Les entreprises électriques étouffées par la flambée des prix des matières premières
Une cinquantaine d’entreprises travaillant dans le cadre du programme d’électrification rurale généralisée sont menacées.
Les opérateurs veulent convaincre les donneurs d’ordre d’accepter
une révision des prix des marchés en cours.
La boulimie de la Chine et de l’Inde en matière de consommation de matières premières fait exploser les prix de celles-ci (voir tableau), produisant des conséquences douloureuses sur quasiment tous les secteurs. Les entreprises d’électricité, et principalement les installateurs de matériels électriques, viennent de lancer un cri d’alarme sur les difficultés qui menacent nombre d’entre elles. D’après la Fédération nationale de l’électricité et de l’électronique (Fenelec), cette menace pèse notamment sur les entreprises qui travaillent dans le cadre du Programme d’électrification rurale généralisée (PERG). Celles-ci sont au nombre d’une cinquantaine et emploient chacune entre 100 et 500 personnes, selon les estimations de Abdellaziz Taariji, président de la fédération.
De quoi s’agit-il précisément ? De la hausse des matières premières (cuivre, zinc, aluminium, pétrole) servant à la fabrication de matériels que les entreprises en question fournissent dans le cadre de leurs divers marchés. Il se trouve, explique la Fenelec, que ces entreprises, qui achètent au prix du marché, ne peuvent pas répercuter la hausse sur leurs donneurs d’ordre, car les contrats qui lient les deux parties sont dans 95 % des cas des contrats de moins d’une année. Le décret sur les marchés publics (cf. La Vie éco du 19 au 25 mai 2006) interdit en effet toute révision de prix pour un marché de moins d’un an.
Mustapha Mouchrek, Pdg de Fabrilec, une entreprise d’études et d’installation électrique, paraît complètement désarçonné par l’ampleur des hausses qui affectent son secteur. «De nombreux installateurs n’arrivent pas à achever les projets qu’ils ont obtenus et pourtant ils continuent de soumissionner mais uniquement dans le but de recevoir des acomptes sur le nouveau contrat, qui leur permettraient de financer l’achèvement du premier. C’est une fuite en avant. Les problèmes ne sont en fait que reportés». Certains installateurs, rapporte encore M. Mouchrek, préfèrent tout simplement rompre leur contrat quand il s’agit d’un client peu important, quitte à se voir confisquer les cautions. «Cela vous donne une idée de la gravité de la situation : des entreprises qui acceptent à leur corps défendant de perdre leurs cautions plutôt que tout perdre en poursuivant l’exécution du marché !».

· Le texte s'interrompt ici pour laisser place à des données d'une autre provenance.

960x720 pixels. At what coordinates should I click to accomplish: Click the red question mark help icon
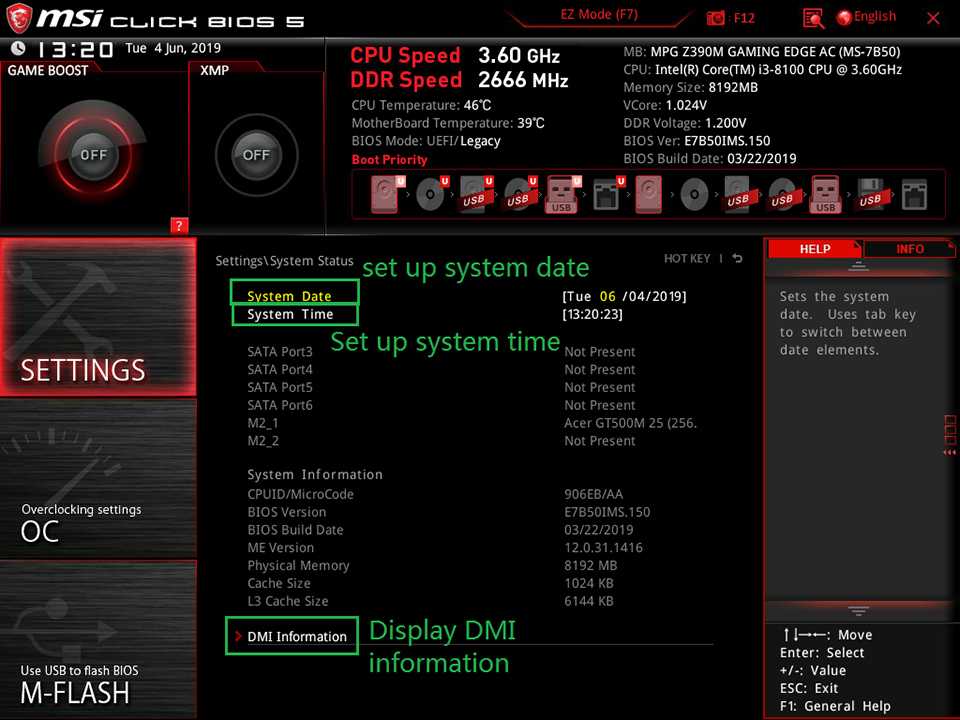click(x=179, y=225)
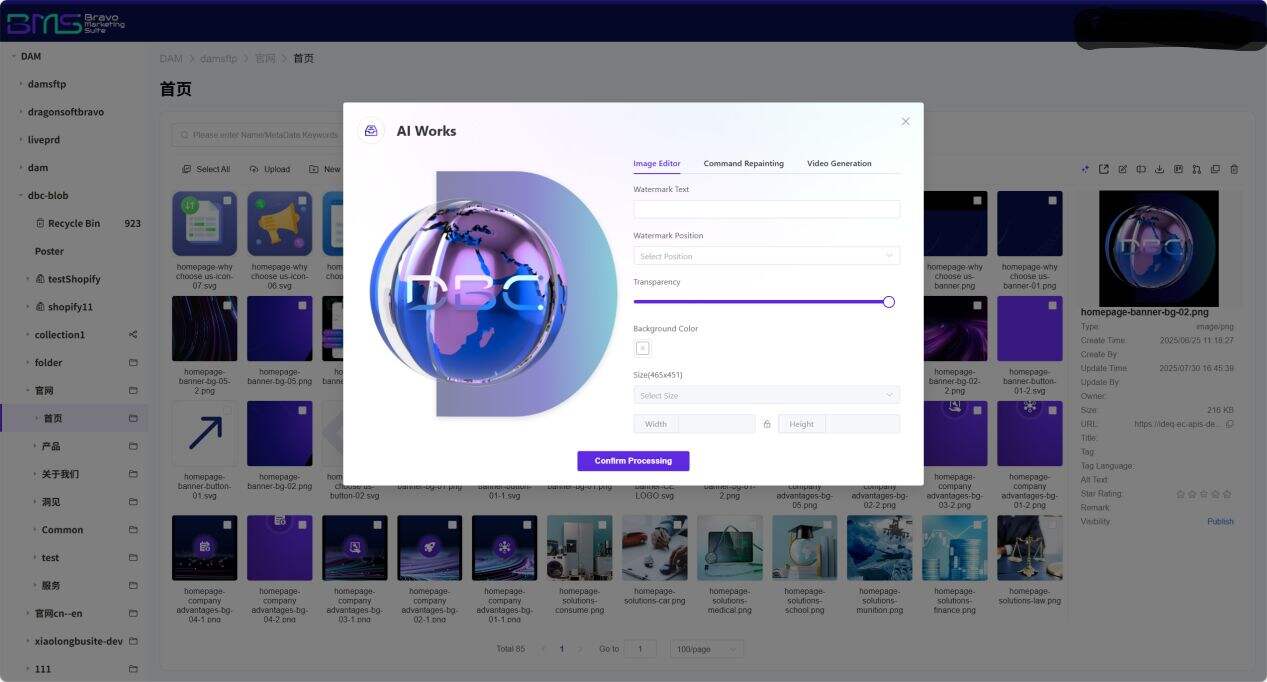Click the Transparency slider handle
Image resolution: width=1267 pixels, height=682 pixels.
(888, 302)
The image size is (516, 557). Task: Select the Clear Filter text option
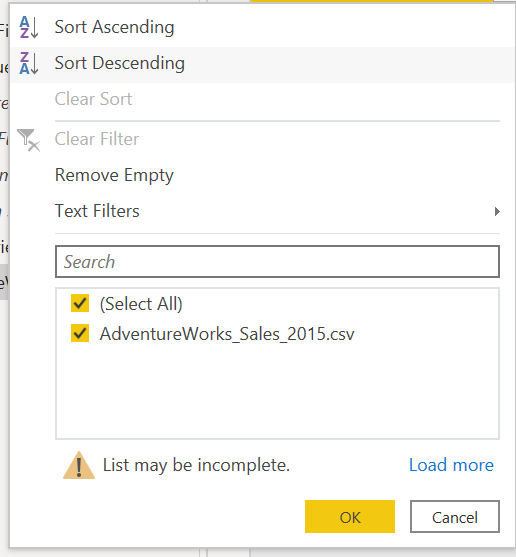click(97, 139)
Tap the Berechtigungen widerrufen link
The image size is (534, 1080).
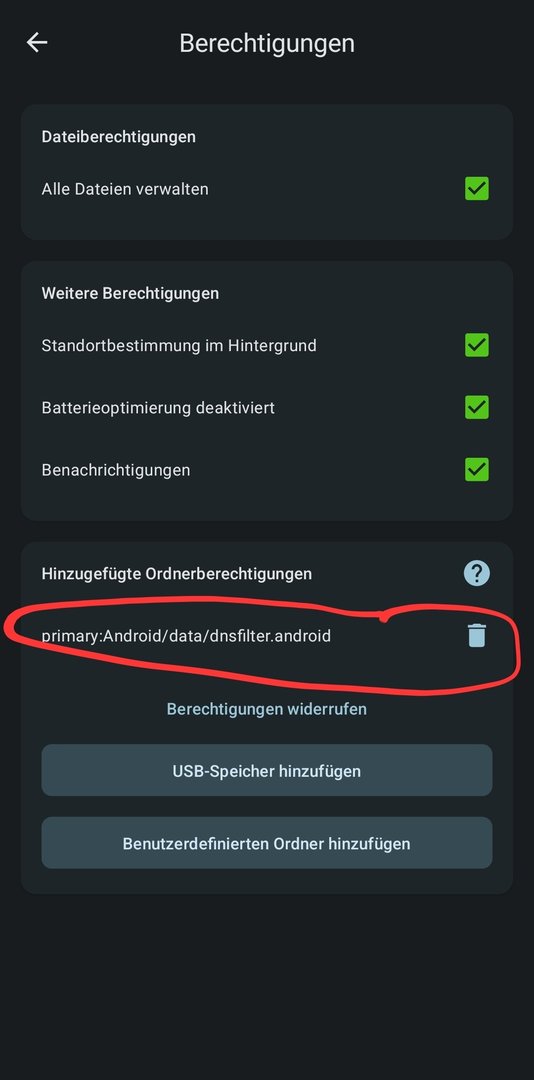pos(267,709)
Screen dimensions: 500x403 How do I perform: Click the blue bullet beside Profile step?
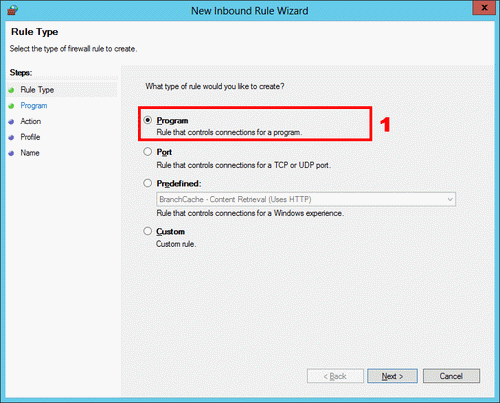[x=11, y=137]
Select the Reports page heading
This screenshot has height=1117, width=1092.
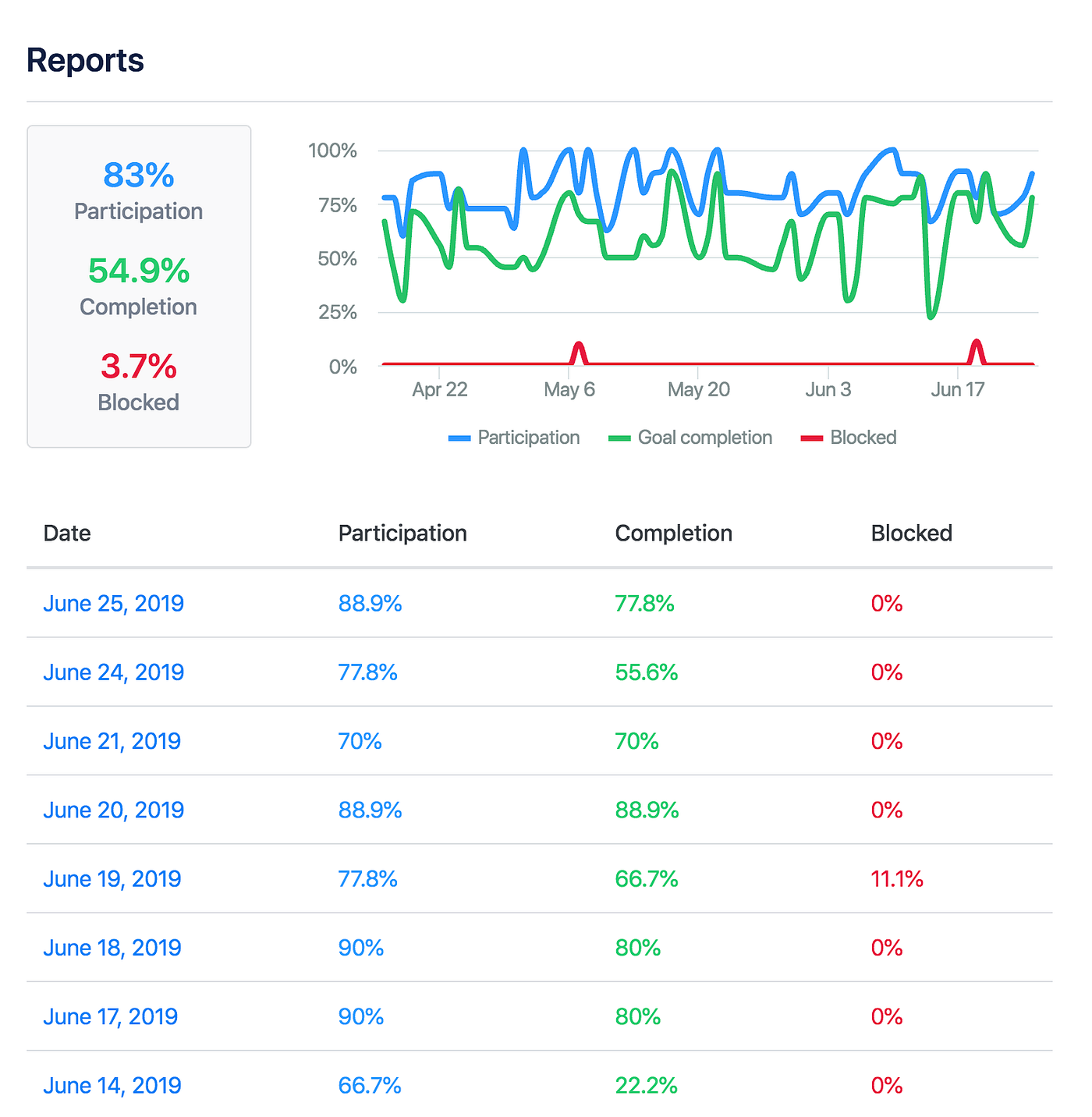tap(84, 60)
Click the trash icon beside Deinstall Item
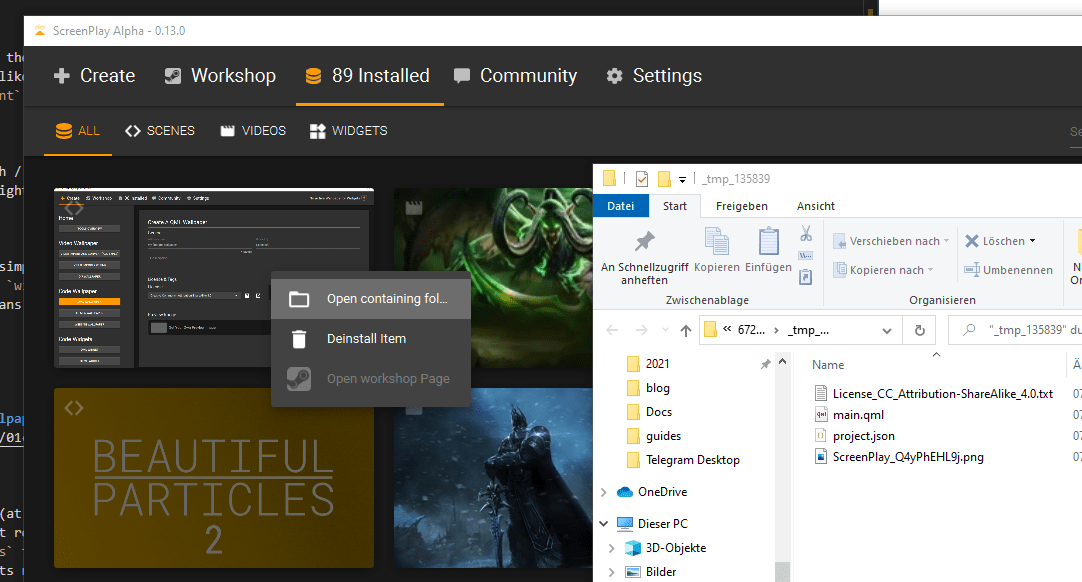 pos(299,338)
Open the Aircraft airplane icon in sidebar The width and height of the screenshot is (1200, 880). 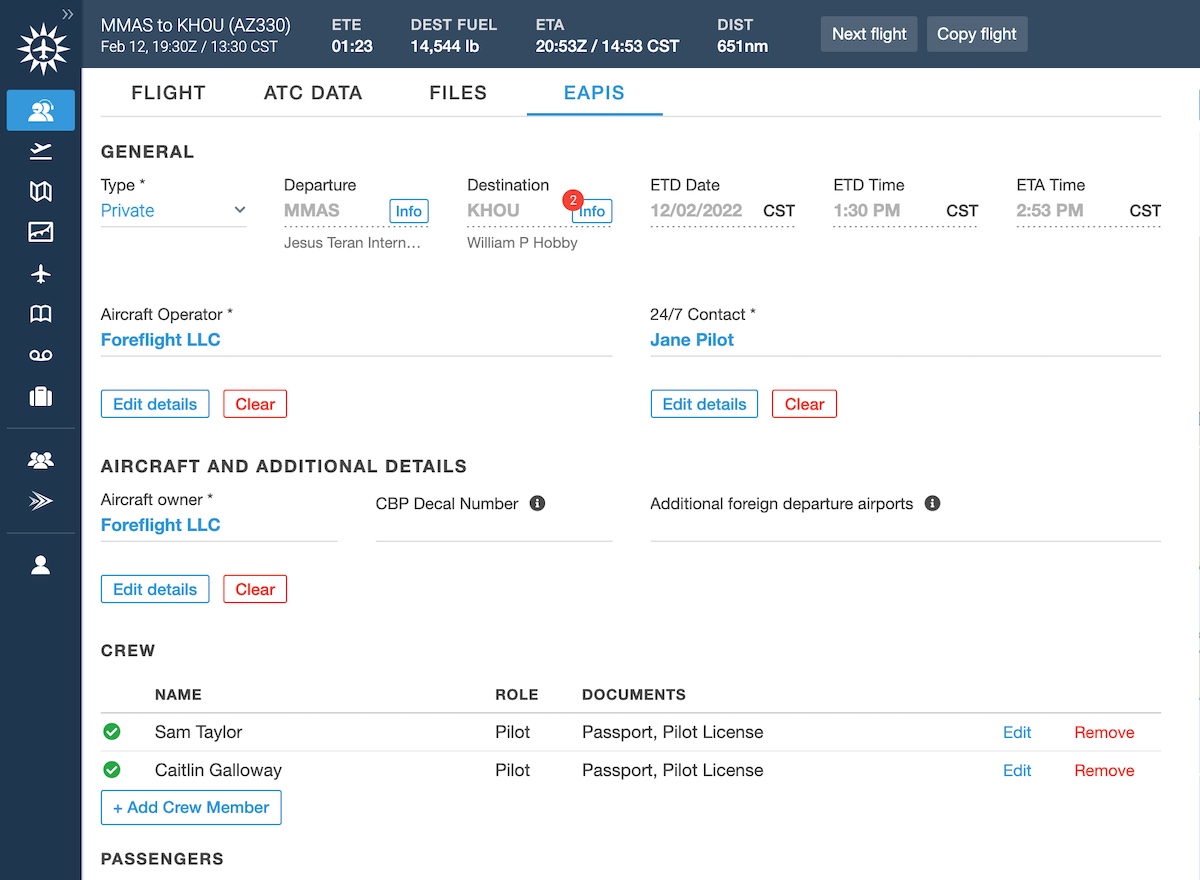tap(40, 274)
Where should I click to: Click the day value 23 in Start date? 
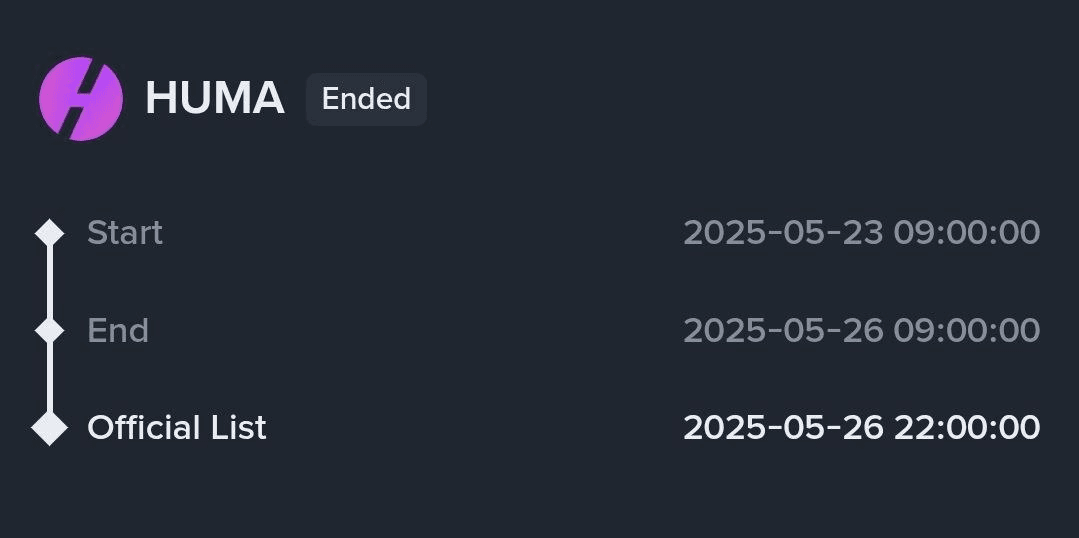(866, 233)
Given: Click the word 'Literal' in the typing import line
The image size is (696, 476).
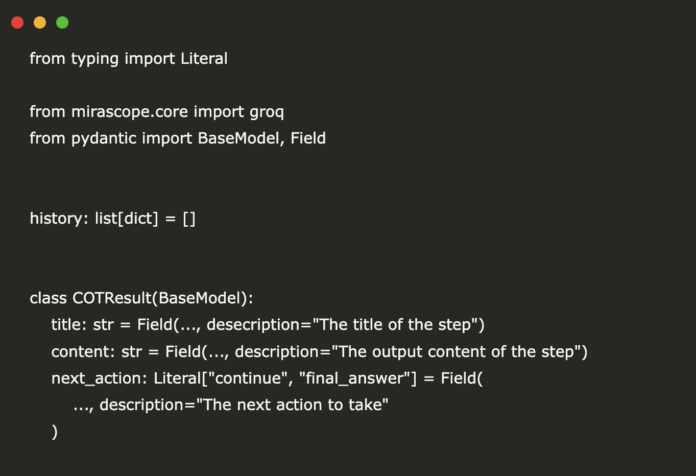Looking at the screenshot, I should pyautogui.click(x=204, y=59).
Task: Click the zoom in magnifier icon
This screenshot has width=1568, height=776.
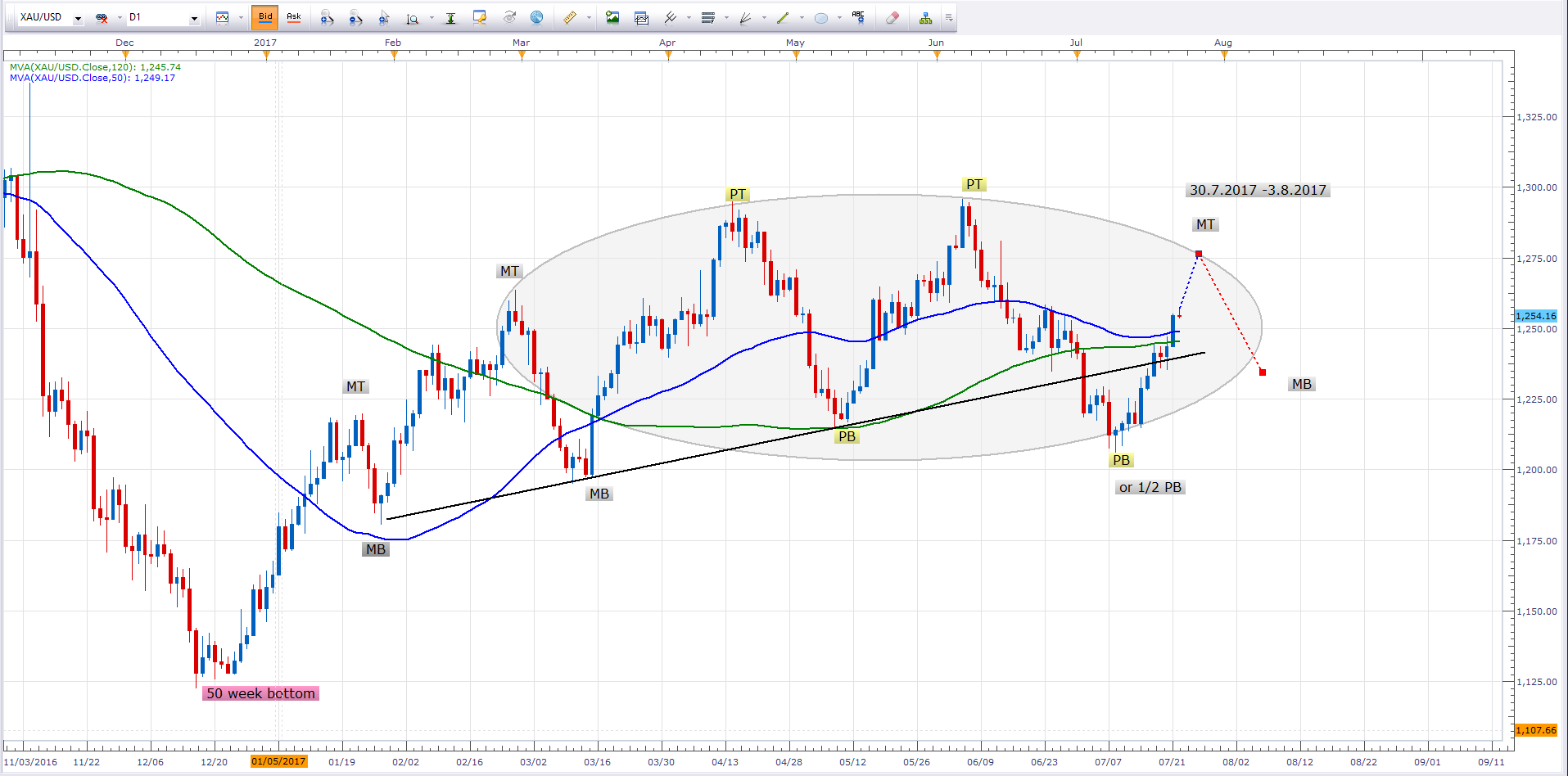Action: point(327,17)
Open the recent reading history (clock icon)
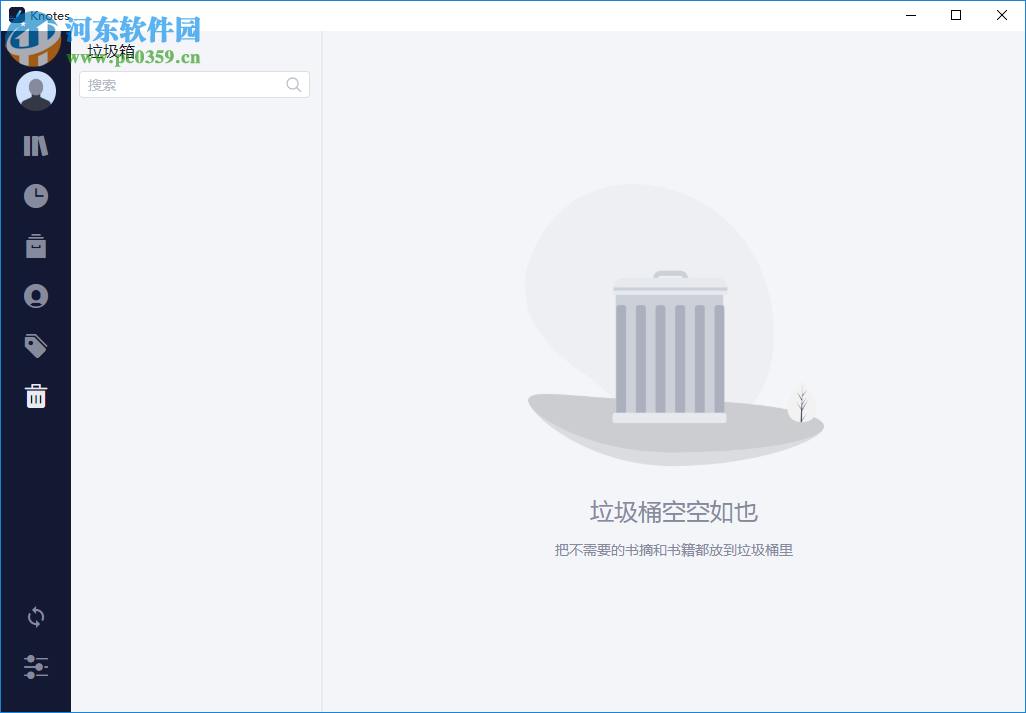Viewport: 1026px width, 713px height. (35, 195)
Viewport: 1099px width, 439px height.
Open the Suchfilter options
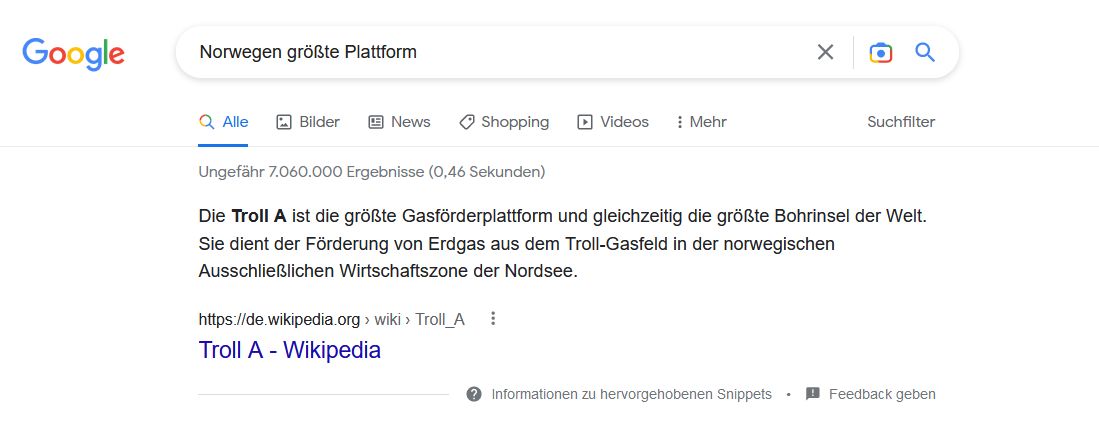900,122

La primature est à nouveau saisie
Un autre opérateur prévient, lui, que si cette situation venait à perdurer, il n’y aurait probablement plus beaucoup de monde à répondre aux appels d’offres. «Déjà aujourd’hui, je peux vous dire que les installateurs en particulier sont de plus en plus hésitants, car répondre à un appel d’offres dans ces conditions, c’est se lancer dans une vraie galère».
Pour Mustapha Mouchrek, la balle est dans le camp des pouvoirs publics. «La révision des prix est une nécessité impérieuse. Et d’ailleurs, elle peut être bénéfique même pour les maîtres d’ouvrage, en cas de baisse des prix par exemple. Il faudrait que l’on sache que nous ne sommes pas des spéculateurs, mais des entrepreneurs. Les prix des matières premières sont connus du monde entier. Quand nous affirmons à nos partenaires étrangers que nous travaillons avec des formules de prix fermes, ils n’en reviennent pas».
Aussi, la Fenelec tente-t-elle de convaincre les maîtres d’ouvrage d’accepter une révision des prix non seulement pour l’ensemble des marchés en cours, mais également pour les appels d’offres en phase de jugement ou à venir, et ceci en mettant en avant le caractère «exceptionnel et imprévisible» de la hausse des prix des matières premières. Une lettre dans ce sens a d’ailleurs été envoyée aux principaux donneurs d’ordre et maîtres d’ouvrage du secteur électrique.
Lors de la dernière réunion du bureau de la CGEM (mardi 16 mai), ce dossier avait été examiné et les opérateurs du secteur électrique avaient fait état de leur souhait de rencontrer des responsables à la primature pour discuter du sujet.